Mejillones, patatas fritas y waffles

Por Maletas@sinrumbo

Antes de viajar a Bruselas, todo el mundo me hablaba de la fama del chocolate belga, así que a la hora de hacer la maleta, dejé hueco para traerme algunas cajas de bombones. Lo que se les olvidó decirme era que Bélgica tenía otro plato estrella en su gastronomía: los mejillones con patatas fritas. Deliciosos.

Podríamos decir que son como el ‘Fish and chips’ británico, sólo que con mejillones. Mi primer contacto con este plato fue en Chez Leon. Este restaurante está situado muy cerca de la bella Grand-Place, visita obligada para cualquier visitante. Allí se encuentran dos joyas arquitectónicas: la Casa del Rey, que hoy alberga el museo de la ciudad; y el Ayuntamiento, un edificio gótico que se remonta a épocas medievales y que sirvió de modelo para la construcción del Rathaus de Viena, otro de mis edificios favoritos.

Cruzo la puerta de Chez Leon y me encuentro con un acogedor restaurante de madera que me recibe con manteles de cuadros verdes. Aunque en la carta hay de todo (pdf), sería un pecado salir de aquí sin probar sus famosos mejillones. Al estilo provenzal, marinados, gratinados, a la plancha, a las finas hierbas… ¡nunca había visto tantas formas de cocinar estos moluscos! Hasta 14 variedades de ‘moules se preparan en la cocina de Paul Vanlancker, el chef y tataranieto del creador de Chez Leon en 1893. Al final me decido por los moules à la crème, cocinados con nata.

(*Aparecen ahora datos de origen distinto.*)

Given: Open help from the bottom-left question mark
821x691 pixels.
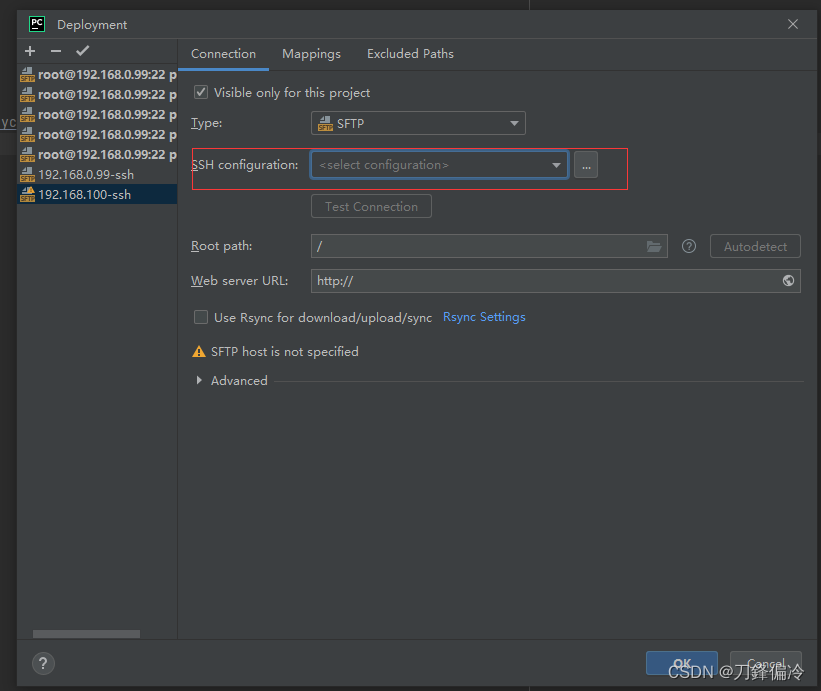Looking at the screenshot, I should click(43, 663).
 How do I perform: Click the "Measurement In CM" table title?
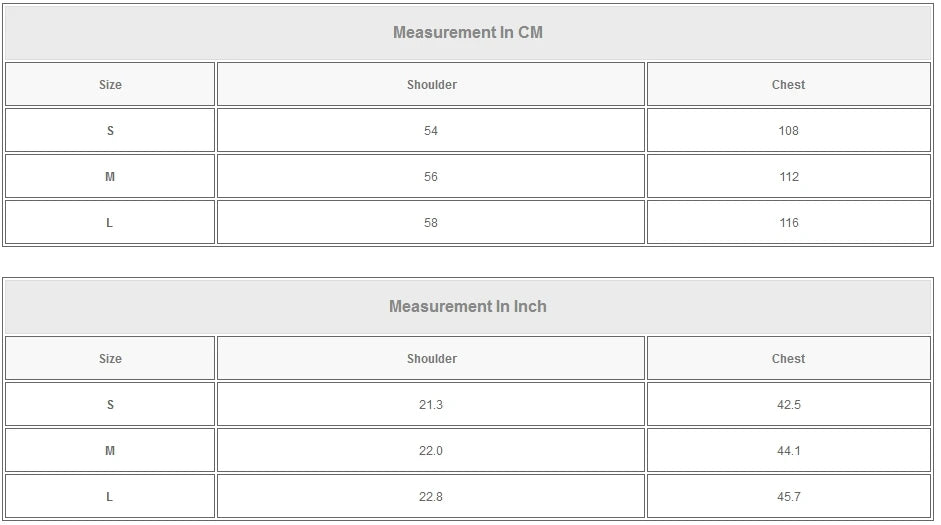tap(468, 32)
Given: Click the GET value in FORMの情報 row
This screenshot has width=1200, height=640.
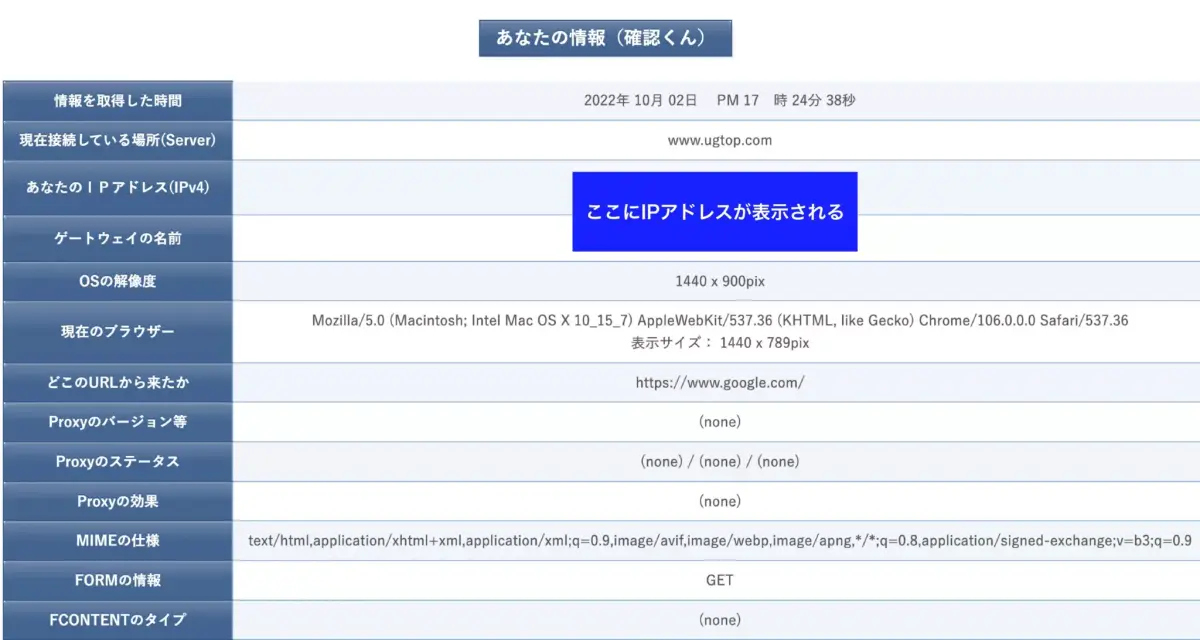Looking at the screenshot, I should pos(719,580).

El camarero aparece con una cazuela negra llenas de mejillones y un pequeño cuenco de patatas fritas para acompañar. Puedes repetir patatas hasta hartarte. Sólo pagas la primera ración. Esta forma de servir los mejillones es tan típica, que incluso las tiendas de souvenirs venden estos recipientes, cuya tapa sirve para dejar la concha de los moluscos. Para beber, me pido la popular cerveza Grimbergen. El postre lo dejo para más tarde…

Lo mejor de Chez Leon es su ubicación. Está muy céntrico y se encuentra a pocos metros de la réplica femenina del Manneken Pis: la Jeanneken Pis. Sólo hay que caminar un poco para ver a esta pequeña estatua de una niña agachada. Es mucho menos conocida que su ‘hermano’, situado en una estrecha callejuela al otro lado de la Grand Place. Si quieres verlo también, basta seguir la aglomeración de gente para descubrir su exacta ubicación. No te esperes una gran estatua. Sólo mide 50 centímetros.

De todas las leyendas que dan origen a esta escultura de bronce, mi favorita es la que habla de Juliaanske, un pequeño que salvó la ciudad cuando apagó con su orina una mecha explosiva que amenazaba con destruir la ciudad en el siglo XIV. Recomiendo llegar hasta aquí después de comer. La razón es porque a tan sólo unos pasos del 'niño meón', un pequeño puesto de waffles (o gofres belgas) llenos de nata, chocolate y frutas se convierte en una atracción fatal para cualquier goloso. El postre perfecto.